By Rebecca Jennings
Inside the lucrative, distinctly nonacademic world of online classes.
A digitized woman with long blonde hair dances in front of a blank spreadsheet. She’s showing you how to remove blank columns, or maybe to combine cells, or perhaps how to create a new formula to help you format an entire row. She is ecstatic to be there.
The woman is 30-year-old Kat Norton, better known as “Miss Excel,” who in 2020 began going viral for her high-energy, 15-second TikTok dances superimposed with hacks for navigating the popular data software program Microsoft Excel.
Within months, she’d launched her very own digital class: the Excelerator Course, made up of 100 sub-10-minute video tutorials and packaged for the price of $297.
Students can complete the tutorials and corresponding workbooks at their own pace, on their own time. They choose between the original or the advanced course (or shell out $997 for a course on the full Microsoft Office Suite), going from a total Excel newbie to a pro in just 12 hours.

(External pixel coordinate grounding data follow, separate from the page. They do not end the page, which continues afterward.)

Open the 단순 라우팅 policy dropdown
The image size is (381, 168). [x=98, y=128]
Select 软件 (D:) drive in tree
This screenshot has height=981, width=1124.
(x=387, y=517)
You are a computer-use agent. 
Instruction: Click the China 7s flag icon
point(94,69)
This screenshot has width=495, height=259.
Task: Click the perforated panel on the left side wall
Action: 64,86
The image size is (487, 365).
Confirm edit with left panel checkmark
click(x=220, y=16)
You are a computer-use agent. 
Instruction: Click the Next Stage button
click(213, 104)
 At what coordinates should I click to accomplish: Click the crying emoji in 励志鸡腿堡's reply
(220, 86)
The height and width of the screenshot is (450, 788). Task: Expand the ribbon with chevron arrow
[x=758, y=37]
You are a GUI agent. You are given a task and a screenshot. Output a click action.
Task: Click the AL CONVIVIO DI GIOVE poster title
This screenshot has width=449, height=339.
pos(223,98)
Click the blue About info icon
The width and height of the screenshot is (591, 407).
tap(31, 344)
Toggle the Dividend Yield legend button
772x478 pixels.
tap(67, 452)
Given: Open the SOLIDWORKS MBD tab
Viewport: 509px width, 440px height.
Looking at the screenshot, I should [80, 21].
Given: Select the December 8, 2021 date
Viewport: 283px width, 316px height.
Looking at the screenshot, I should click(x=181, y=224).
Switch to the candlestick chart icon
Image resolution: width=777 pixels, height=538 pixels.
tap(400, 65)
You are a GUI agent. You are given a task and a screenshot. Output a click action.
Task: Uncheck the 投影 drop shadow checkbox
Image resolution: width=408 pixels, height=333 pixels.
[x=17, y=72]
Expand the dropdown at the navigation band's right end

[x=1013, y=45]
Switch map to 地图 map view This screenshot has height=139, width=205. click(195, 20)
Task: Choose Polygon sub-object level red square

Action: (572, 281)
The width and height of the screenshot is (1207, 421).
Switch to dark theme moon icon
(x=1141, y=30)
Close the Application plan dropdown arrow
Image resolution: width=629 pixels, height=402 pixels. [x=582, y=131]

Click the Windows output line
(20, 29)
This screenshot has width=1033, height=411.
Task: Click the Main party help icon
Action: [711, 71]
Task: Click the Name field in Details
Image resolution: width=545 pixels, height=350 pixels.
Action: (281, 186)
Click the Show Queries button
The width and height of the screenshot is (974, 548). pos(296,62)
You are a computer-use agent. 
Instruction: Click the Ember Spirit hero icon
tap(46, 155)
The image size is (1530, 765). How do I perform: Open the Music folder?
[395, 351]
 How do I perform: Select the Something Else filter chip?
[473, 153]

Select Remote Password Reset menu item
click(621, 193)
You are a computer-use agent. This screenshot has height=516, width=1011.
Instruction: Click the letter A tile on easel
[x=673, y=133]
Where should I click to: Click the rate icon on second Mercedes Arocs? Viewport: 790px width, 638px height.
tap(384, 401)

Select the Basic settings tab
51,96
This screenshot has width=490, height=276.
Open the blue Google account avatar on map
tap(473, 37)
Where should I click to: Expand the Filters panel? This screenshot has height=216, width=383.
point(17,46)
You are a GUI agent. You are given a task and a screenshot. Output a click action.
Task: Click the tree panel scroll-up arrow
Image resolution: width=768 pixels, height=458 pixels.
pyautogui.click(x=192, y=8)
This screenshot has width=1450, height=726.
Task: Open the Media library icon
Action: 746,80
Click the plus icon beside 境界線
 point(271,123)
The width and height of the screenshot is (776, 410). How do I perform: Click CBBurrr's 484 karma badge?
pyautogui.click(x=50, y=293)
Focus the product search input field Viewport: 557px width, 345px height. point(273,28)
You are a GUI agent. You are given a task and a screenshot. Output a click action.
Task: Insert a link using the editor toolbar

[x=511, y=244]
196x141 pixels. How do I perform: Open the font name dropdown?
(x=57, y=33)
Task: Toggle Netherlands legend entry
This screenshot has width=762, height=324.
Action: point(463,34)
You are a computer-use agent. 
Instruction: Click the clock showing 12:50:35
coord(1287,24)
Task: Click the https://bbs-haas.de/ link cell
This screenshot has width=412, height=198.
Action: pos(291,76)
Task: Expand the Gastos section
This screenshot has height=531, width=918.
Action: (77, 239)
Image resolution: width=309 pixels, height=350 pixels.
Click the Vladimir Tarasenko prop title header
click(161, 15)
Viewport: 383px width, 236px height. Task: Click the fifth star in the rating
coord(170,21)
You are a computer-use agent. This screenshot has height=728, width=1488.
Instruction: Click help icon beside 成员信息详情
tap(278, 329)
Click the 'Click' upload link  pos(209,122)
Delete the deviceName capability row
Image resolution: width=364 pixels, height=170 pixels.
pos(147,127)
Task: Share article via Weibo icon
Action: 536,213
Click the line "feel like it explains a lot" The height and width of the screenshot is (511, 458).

The classes were a hit, particularly among her core audience of 25- to 35-year-olds who were looking to bulk up their resumes or improve their marketability; many of them were working from home due to the pandemic and considering a potential career change. And Norton is the platonic example of an online course teacher: She’s proficient in an in-demand skill and, perhaps most importantly, she’s very good at selling it.
But no one, not even Norton, could have predicted what a gold mine she’d stumbled upon: Within two months of opening the original course, she says, she earned more from class sales than she made at her corporate day job (which included, among other things, training people how to use Excel) which she’s since quit to be Miss Excel full time.
She now estimates she works about 15 hours a week, spending the rest of the time exploring the outdoors in Sedona, Arizona, with her boyfriend, who handles sales for the company. So far, they say they’ve enrolled more than 16,000 people; there have been multiple occasions on which they brought in more than six figures in a single day, claims confirmed by documentation reviewed by Vox. “It’s when I do the webinars,” she says of the live classes she streams from wherever she wants whenever she wants, “those are the massive cash influx days.”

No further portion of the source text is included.